§ **STATED GOAL 1**
Write out the part of the passage on execution delays starting at "Bucklew's meritless challenge" and ending at "(and other) cases.", word for word.
§ **STATED GOAL 2**
In the passage on execution delays, how many days before his scheduled execution did the inmate in Dunn v. Ray bring his claim?
>> begin GIVEN PASSAGE
The people of Missouri, the surviving victims of Mr. Bucklew's crimes, and others like them deserve better. Even the principal dissent acknowledges that "the long delays that now typically occur between the time an offender is sentenced to death and his execution" are "excessive." Post, at 16. The answer is not, as the dissent incongruously suggests, to reward those who interpose delay with a decree ending capital punishment by judicial fiat. Post, at 18. Under our Constitution, the question of capital punishment belongs to the people and their representatives, not the courts, to resolve. The proper role of courts is to ensure that method-of-execution challenges to lawfully issued sentences are resolved fairly and expeditiously. Courts should police carefully against attempts to use such challenges as tools to interpose unjustified delay.
Last-minute stays should be the extreme exception, not the norm, and "the last-minute nature of an application" that "could have been brought" earlier, or "an applicant's attempt at manipulation," "may be grounds for denial of a stay." Hill, 547 U. S., at 584 (internal quotation marks omitted). So, for example, we have vacated a stay entered by a lower court as an abuse of discretion where the inmate waited to bring an available claim until just 10 days before his scheduled execution for a murder he had committed 24 years earlier. See Dunn v. Ray, 586 U. S. ___ (2019). If litigation is allowed to proceed, federal courts "can and should" protect settled state judgments from "undue interference" by invoking their "equitable powers" to dismiss or curtail suits that are pursued in a "dilatory" fashion or based on "speculative" theories.
Bucklew's meritless challenge has now been rejected. Hopefully the Supreme Court's guidance to lower courts on preventing "dilatory" tactics will help to reduce unjustified delays in capital (and other) cases.
>> end GIVEN PASSAGE
>> begin SUPPLIED ENTRIES
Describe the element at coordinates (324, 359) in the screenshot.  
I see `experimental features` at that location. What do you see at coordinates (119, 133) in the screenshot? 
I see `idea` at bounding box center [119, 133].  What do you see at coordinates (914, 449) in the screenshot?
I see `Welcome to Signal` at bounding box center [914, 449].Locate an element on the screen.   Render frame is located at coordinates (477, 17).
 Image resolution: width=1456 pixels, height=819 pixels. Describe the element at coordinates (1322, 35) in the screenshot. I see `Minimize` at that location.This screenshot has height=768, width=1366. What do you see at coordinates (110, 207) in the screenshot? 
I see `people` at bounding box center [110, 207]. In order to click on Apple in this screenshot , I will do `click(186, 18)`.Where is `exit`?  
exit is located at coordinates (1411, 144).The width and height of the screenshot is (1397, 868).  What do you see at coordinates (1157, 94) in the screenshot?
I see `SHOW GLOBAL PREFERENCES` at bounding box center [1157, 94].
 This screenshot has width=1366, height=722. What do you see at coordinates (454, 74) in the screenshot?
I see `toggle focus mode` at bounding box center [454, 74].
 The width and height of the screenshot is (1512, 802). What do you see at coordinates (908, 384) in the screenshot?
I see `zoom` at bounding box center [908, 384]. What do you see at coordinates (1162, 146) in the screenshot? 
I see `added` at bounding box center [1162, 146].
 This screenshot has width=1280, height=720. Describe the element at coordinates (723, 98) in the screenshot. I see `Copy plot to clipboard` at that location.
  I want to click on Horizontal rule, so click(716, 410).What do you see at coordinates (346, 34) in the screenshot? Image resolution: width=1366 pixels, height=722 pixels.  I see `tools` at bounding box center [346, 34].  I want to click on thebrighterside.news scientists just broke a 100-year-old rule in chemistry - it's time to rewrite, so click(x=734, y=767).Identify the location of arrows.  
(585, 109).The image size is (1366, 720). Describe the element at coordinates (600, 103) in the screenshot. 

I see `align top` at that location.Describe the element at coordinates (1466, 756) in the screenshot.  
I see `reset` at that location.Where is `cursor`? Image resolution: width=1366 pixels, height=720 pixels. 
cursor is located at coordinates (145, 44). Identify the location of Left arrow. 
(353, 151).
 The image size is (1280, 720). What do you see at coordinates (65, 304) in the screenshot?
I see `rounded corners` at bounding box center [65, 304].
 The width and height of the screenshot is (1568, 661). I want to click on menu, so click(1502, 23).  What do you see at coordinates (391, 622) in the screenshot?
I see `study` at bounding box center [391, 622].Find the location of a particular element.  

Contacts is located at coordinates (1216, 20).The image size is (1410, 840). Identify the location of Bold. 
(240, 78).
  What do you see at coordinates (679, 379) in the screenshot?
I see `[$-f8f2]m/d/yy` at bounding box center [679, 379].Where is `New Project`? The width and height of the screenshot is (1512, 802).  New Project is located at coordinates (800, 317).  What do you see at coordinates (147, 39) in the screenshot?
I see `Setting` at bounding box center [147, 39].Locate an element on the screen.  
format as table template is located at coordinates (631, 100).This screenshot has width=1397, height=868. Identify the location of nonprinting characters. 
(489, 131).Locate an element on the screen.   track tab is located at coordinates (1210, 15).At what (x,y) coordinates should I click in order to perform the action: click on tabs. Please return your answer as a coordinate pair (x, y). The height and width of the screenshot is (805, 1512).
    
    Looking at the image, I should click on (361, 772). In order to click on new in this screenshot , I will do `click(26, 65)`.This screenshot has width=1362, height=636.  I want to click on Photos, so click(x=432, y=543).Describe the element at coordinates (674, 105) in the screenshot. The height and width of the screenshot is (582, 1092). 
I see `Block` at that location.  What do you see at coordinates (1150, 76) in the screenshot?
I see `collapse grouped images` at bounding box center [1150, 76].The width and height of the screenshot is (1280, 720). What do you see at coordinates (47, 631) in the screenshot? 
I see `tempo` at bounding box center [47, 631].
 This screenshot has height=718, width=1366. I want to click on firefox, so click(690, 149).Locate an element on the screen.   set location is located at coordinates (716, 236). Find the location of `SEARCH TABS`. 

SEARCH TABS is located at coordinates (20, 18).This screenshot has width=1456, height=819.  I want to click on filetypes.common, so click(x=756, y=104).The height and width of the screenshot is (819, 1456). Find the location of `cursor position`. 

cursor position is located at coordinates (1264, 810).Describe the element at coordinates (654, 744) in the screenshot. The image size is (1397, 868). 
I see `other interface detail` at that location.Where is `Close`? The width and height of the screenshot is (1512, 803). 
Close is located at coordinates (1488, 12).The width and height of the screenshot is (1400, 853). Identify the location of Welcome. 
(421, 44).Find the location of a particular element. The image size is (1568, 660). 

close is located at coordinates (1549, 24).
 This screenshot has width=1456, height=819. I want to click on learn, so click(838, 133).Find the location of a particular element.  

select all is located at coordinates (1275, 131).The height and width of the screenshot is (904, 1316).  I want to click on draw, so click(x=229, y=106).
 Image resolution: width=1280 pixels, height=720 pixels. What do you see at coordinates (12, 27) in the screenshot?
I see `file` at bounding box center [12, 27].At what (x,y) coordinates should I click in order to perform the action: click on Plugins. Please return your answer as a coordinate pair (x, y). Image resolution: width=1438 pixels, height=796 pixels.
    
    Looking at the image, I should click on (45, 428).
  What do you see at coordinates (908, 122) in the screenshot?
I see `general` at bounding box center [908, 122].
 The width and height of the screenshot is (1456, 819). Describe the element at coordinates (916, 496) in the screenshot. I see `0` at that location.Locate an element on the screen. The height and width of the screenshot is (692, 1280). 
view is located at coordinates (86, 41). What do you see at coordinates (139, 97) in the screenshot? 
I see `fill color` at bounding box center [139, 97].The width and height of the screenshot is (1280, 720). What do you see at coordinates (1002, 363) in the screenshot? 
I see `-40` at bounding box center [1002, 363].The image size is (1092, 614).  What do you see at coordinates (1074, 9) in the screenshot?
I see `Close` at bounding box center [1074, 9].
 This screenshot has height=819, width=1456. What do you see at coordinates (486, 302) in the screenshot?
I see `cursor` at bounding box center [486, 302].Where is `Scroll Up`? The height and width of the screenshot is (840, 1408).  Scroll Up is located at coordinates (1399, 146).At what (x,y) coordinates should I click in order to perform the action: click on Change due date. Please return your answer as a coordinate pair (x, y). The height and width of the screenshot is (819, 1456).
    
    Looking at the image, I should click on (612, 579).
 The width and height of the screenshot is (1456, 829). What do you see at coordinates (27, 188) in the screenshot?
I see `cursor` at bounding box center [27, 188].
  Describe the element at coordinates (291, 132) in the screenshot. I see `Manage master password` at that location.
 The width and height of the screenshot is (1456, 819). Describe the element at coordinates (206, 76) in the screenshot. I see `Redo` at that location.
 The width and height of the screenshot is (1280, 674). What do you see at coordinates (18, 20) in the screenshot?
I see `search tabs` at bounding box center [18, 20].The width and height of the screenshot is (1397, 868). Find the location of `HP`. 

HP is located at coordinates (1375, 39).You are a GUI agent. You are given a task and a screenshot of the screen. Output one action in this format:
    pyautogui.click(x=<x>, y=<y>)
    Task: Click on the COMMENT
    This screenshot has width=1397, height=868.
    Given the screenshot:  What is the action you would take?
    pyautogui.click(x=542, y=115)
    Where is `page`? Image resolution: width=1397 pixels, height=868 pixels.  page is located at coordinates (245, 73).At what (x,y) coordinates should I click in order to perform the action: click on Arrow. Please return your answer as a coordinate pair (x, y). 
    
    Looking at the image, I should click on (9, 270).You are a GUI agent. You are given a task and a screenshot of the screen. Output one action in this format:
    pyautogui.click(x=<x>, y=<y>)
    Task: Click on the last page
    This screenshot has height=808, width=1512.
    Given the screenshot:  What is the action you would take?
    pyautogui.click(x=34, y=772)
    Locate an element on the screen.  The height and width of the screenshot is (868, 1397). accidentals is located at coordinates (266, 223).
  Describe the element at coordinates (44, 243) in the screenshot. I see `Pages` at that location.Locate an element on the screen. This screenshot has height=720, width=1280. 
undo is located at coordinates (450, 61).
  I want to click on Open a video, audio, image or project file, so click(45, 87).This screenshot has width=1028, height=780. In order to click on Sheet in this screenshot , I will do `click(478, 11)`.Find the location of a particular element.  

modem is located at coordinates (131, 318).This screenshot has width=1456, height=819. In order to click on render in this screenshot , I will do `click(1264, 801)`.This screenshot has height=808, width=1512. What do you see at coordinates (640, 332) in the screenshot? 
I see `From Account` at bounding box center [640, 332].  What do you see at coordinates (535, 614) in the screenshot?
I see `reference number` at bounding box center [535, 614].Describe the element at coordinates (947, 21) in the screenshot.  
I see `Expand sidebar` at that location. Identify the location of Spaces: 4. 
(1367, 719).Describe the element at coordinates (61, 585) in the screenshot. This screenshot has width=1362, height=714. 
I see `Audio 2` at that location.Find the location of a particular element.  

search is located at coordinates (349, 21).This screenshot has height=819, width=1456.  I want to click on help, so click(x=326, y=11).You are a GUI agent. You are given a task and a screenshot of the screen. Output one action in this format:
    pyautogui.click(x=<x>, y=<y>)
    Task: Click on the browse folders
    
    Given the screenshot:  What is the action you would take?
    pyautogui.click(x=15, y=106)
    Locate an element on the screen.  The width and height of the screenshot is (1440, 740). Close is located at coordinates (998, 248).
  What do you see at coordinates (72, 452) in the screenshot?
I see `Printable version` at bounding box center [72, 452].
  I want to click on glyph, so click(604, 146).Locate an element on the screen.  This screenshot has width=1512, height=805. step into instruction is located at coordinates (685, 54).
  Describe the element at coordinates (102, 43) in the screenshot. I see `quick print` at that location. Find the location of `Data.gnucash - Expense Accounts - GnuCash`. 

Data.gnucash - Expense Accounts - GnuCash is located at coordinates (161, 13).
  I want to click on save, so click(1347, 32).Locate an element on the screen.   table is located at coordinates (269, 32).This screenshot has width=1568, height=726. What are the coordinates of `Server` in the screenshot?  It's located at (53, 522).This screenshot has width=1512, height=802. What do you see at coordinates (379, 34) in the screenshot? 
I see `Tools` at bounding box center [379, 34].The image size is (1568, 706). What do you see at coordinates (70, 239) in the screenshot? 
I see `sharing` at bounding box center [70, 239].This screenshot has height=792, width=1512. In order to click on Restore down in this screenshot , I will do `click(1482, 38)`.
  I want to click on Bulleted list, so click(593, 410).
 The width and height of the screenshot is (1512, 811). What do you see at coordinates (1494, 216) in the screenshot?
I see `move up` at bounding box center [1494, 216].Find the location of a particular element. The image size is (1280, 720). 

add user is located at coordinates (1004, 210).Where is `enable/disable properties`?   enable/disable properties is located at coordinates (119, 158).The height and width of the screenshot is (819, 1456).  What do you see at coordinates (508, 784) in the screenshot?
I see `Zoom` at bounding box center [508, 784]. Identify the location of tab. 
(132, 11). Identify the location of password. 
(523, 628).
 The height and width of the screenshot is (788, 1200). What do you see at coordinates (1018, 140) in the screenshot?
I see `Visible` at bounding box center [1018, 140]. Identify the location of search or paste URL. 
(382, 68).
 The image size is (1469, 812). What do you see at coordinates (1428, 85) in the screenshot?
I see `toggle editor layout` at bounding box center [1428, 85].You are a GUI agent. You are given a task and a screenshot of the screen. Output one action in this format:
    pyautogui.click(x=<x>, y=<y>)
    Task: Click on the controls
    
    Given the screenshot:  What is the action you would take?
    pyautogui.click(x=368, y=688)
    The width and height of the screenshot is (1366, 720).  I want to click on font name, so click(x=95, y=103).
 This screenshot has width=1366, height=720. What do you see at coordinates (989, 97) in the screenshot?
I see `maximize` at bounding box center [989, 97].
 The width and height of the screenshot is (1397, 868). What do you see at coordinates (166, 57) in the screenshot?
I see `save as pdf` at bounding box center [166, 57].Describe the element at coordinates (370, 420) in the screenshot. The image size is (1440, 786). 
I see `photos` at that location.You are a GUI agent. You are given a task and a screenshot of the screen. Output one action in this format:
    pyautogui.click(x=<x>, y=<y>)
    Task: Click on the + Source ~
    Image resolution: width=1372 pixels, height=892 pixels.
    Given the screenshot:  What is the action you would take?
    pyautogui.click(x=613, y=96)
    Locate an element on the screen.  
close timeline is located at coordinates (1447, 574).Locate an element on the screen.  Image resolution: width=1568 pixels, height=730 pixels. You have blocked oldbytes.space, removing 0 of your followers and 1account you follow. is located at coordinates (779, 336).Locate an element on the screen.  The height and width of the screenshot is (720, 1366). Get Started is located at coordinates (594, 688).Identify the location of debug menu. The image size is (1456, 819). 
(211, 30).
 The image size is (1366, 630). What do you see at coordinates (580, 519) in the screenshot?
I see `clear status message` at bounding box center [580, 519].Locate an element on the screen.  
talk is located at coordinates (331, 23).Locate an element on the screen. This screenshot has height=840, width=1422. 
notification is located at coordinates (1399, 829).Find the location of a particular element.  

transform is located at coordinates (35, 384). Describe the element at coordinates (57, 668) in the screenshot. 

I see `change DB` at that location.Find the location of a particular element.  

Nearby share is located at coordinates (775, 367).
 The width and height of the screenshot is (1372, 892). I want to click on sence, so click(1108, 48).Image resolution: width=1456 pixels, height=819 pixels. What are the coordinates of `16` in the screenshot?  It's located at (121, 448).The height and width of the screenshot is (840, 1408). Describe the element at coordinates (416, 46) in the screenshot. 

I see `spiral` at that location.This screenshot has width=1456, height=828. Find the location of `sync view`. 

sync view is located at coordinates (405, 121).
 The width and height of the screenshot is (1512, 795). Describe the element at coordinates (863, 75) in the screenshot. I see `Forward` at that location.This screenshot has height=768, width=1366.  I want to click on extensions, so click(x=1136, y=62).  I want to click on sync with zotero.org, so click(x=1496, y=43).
>> end SUPPLIED ENTRIES
§ **EXERCISE ANSWER 1**
Bucklew's meritless challenge has now been rejected. Hopefully the Supreme Court's guidance to lower courts on preventing "dilatory" tactics will help to reduce unjustified delays in capital (and other) cases.

§ **EXERCISE ANSWER 2**
10 days